*Exercise brief*
Set down exactly the lines in the records below that run from the line with "The image size is (992, 506)." to the line with "Given: Expand the left shapes panel chevron", inclusive, and nothing more.

(Pixel coordinate grounding data)

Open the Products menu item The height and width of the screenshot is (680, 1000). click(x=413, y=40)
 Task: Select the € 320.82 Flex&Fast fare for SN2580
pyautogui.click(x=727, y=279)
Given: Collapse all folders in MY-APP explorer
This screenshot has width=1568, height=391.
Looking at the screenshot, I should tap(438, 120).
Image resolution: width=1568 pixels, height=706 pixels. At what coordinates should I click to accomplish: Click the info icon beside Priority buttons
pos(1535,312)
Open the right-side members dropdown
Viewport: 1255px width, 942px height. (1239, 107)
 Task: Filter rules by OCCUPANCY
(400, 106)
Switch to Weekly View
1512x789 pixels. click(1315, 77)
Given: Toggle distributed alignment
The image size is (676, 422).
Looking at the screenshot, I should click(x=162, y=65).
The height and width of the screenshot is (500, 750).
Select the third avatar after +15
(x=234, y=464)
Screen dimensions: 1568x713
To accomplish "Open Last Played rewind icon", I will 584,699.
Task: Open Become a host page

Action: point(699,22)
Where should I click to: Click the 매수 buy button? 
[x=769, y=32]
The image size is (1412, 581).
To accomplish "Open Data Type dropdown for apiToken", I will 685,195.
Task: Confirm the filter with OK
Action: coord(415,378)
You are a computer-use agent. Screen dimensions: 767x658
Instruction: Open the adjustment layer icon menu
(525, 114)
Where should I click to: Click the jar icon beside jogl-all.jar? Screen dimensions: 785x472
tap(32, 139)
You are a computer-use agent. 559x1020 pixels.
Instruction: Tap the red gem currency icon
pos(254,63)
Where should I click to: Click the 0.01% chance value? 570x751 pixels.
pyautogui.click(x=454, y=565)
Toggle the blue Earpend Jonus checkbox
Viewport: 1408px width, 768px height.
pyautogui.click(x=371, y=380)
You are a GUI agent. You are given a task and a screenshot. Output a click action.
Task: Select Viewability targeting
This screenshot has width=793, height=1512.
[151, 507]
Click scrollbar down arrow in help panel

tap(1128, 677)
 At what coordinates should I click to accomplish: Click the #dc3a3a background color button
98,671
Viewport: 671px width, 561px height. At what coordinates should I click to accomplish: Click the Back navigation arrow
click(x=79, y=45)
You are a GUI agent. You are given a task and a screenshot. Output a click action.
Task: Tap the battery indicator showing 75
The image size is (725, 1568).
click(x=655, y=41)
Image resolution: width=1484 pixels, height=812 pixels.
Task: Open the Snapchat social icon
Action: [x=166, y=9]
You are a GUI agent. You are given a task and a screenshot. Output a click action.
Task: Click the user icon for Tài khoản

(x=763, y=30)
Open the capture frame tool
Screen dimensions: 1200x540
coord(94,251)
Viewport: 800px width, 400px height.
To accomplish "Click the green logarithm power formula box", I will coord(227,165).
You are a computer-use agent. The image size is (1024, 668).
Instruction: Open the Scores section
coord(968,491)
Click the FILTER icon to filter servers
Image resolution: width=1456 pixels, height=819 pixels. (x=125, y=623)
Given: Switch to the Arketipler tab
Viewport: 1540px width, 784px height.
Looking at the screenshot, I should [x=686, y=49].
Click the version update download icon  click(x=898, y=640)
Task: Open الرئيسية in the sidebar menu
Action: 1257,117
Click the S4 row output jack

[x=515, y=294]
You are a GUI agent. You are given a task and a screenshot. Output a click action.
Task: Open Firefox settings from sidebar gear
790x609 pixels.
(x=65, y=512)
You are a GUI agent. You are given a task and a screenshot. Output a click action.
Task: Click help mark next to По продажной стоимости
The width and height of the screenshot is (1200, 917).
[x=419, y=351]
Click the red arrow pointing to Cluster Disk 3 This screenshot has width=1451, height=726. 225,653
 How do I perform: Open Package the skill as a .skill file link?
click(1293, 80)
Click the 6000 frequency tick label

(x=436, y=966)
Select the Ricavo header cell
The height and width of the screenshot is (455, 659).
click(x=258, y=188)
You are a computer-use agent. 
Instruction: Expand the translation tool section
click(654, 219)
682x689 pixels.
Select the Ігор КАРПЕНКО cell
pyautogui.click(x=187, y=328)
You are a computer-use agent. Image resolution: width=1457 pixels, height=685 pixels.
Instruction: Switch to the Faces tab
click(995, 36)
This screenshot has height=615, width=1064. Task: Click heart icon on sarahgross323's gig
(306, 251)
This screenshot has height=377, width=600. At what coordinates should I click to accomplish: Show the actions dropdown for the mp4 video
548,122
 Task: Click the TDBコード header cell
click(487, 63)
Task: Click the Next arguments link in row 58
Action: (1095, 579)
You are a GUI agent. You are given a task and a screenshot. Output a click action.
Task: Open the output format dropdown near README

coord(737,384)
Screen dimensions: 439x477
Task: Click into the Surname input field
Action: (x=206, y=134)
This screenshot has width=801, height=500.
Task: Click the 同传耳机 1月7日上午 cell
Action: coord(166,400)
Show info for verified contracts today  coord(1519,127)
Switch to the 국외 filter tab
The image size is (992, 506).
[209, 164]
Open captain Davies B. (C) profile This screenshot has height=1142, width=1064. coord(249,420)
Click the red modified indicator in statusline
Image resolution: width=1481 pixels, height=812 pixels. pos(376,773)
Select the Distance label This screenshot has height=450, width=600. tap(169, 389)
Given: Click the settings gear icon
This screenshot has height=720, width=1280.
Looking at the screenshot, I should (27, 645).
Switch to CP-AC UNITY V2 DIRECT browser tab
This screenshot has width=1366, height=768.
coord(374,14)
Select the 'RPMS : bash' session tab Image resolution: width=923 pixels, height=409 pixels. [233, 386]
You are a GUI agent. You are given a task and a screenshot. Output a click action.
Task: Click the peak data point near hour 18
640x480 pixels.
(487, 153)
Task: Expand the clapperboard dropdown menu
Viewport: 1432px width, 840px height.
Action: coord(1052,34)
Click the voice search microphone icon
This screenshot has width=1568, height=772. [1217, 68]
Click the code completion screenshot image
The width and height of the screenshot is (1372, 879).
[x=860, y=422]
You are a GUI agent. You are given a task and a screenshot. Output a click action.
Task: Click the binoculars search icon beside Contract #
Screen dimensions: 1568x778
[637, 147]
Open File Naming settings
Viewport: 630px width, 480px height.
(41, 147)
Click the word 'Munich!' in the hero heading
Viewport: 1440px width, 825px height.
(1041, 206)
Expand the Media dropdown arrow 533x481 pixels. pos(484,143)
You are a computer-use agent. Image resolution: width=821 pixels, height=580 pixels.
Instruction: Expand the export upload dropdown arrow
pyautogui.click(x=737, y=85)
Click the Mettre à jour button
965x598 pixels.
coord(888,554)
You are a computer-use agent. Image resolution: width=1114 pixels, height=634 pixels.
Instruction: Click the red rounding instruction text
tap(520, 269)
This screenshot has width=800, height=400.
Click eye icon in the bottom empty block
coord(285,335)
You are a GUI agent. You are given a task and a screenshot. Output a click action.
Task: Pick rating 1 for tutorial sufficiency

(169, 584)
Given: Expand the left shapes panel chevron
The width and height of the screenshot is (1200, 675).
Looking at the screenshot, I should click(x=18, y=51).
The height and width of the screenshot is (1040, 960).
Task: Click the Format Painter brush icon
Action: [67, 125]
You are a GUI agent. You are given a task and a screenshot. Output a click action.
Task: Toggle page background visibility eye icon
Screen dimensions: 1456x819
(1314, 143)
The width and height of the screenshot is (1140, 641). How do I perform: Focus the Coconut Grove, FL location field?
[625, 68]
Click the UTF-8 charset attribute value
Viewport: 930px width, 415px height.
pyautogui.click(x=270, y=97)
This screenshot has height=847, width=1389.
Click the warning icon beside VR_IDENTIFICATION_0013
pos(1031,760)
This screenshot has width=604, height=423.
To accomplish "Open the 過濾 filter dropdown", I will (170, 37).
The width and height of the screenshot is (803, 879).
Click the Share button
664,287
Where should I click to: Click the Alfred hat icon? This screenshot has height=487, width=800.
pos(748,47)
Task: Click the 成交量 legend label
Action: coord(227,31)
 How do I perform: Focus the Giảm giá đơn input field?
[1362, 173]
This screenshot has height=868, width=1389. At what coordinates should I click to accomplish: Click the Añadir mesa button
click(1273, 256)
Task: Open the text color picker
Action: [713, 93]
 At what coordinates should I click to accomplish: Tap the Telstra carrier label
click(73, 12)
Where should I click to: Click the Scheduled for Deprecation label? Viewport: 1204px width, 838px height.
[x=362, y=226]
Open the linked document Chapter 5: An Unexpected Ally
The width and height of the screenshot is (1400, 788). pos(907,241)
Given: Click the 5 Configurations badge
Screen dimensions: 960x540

*Written solution*
The image size is (992, 506).
[209, 164]
Open captain Davies B. (C) profile This screenshot has height=1142, width=1064. coord(249,420)
Click the red modified indicator in statusline
Image resolution: width=1481 pixels, height=812 pixels. pos(376,773)
Select the Distance label This screenshot has height=450, width=600. tap(169, 389)
Given: Click the settings gear icon
This screenshot has height=720, width=1280.
Looking at the screenshot, I should (27, 645).
Switch to CP-AC UNITY V2 DIRECT browser tab
This screenshot has width=1366, height=768.
coord(374,14)
Select the 'RPMS : bash' session tab Image resolution: width=923 pixels, height=409 pixels. [233, 386]
You are a GUI agent. You are given a task and a screenshot. Output a click action.
Task: Click the peak data point near hour 18
640x480 pixels.
(487, 153)
Task: Expand the clapperboard dropdown menu
Viewport: 1432px width, 840px height.
Action: coord(1052,34)
Click the voice search microphone icon
This screenshot has width=1568, height=772. [1217, 68]
Click the code completion screenshot image
The width and height of the screenshot is (1372, 879).
[x=860, y=422]
You are a GUI agent. You are given a task and a screenshot. Output a click action.
Task: Click the binoculars search icon beside Contract #
Screen dimensions: 1568x778
[637, 147]
Open File Naming settings
Viewport: 630px width, 480px height.
(41, 147)
Click the word 'Munich!' in the hero heading
Viewport: 1440px width, 825px height.
(1041, 206)
Expand the Media dropdown arrow 533x481 pixels. pos(484,143)
You are a computer-use agent. Image resolution: width=821 pixels, height=580 pixels.
Instruction: Expand the export upload dropdown arrow
pyautogui.click(x=737, y=85)
Click the Mettre à jour button
965x598 pixels.
coord(888,554)
You are a computer-use agent. Image resolution: width=1114 pixels, height=634 pixels.
Instruction: Click the red rounding instruction text
tap(520, 269)
This screenshot has width=800, height=400.
Click eye icon in the bottom empty block
coord(285,335)
You are a GUI agent. You are given a task and a screenshot. Output a click action.
Task: Pick rating 1 for tutorial sufficiency

(169, 584)
Given: Expand the left shapes panel chevron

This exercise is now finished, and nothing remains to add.